Yellow Twigs are actually dogwood shrubs, rather than trees. They are incredibly decorative. They’re most often placed where they have the most visual impact, such as in front of windows. In spring, their tiny white flowers are there to delight. During summer, the shrub will turn green. In fall and winter this transitions to bright yellow.

Giant Dogwood (Cornus Controversa)

Giant dogwoods, also known as the wedding cake tree, is native to various parts of Asia and the Himalayas. It’s a deciduous tree that grows to an impressive 50 feet. It features snow-white flowers, black fruit, and dark green leaves. In the fall, these leaves turn purple-red. They’re a real show if you have the chance to see them. Because of their size, they’re most often used in parks or in coordinated landscaping designs.

Bunchberry Dogwood (Cornus Canadensis)

The bunchberry dogwood isn’t a tree or a shrub. Instead, it’s a herbaceous subshrub or dwarf cornel, more commonly called a wildflower. This plant stays very low, and spreads its dark-green leaves wide across the soil. While it’s vastly different from most dogwoods, there are similarities. It still has white flowers, and also bears red fruit. During fall, its foliage turns red or purple. If you’re looking for a dogwood that won’t take up as much space in your yard, this is it.

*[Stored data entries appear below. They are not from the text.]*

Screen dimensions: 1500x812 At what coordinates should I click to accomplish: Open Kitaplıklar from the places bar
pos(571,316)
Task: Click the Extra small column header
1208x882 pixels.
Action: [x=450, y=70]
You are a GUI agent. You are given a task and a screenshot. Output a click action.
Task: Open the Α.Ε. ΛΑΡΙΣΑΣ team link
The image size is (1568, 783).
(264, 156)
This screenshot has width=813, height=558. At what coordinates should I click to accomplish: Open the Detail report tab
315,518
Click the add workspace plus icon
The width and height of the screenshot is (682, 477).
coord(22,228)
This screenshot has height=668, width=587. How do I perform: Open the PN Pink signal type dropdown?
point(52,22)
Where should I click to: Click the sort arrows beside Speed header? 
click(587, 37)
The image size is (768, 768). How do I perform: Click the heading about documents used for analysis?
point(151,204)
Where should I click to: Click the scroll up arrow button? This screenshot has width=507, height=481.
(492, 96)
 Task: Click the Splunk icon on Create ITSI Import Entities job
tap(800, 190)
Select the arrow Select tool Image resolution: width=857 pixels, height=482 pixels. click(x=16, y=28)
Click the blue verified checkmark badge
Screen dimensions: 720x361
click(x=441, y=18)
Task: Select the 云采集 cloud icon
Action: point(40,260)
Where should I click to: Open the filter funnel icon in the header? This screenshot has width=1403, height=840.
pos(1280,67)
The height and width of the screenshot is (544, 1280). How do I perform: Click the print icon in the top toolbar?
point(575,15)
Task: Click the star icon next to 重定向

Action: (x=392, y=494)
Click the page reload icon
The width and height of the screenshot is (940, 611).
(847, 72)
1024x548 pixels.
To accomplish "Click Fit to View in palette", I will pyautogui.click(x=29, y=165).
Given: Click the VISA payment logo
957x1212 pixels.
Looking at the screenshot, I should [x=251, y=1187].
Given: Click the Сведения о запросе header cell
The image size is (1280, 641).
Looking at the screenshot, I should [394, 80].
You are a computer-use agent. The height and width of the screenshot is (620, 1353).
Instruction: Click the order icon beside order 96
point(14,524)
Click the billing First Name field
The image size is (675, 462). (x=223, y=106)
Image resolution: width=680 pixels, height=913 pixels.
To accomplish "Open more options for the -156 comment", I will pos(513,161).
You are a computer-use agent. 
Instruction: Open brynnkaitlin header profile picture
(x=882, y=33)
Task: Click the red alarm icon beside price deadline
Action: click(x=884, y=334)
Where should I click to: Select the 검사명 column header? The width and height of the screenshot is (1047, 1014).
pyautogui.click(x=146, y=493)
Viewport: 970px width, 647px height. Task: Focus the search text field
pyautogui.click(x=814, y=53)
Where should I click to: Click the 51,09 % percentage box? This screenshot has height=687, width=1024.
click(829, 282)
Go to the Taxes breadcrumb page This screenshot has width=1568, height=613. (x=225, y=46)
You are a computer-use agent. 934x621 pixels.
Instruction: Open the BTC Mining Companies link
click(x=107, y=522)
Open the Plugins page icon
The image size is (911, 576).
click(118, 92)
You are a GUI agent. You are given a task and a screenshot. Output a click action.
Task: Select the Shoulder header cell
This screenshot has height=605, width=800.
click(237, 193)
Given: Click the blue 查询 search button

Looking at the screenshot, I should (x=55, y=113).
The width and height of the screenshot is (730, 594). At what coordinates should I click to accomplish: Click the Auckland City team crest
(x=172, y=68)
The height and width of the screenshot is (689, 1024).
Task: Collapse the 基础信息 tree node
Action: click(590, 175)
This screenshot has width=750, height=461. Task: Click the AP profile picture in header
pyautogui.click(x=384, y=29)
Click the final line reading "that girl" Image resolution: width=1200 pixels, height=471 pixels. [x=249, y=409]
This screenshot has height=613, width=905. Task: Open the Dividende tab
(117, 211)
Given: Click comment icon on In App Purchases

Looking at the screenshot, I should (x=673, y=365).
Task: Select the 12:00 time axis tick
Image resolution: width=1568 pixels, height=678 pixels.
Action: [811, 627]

Common Dogwood (Cornus Sanguinea)

There are a few different names for this type of dogwood tree. These include bloodtwig and European dogwood. It features dull white flowers, blue-black fruit, and attractive red-purple fall foliage. Unfortunately, the fruit on this dogwood is not suitable for consumption. Young plants have red stems, which will last through fall and winter.

Siberian Dogwood (Cornus Alba)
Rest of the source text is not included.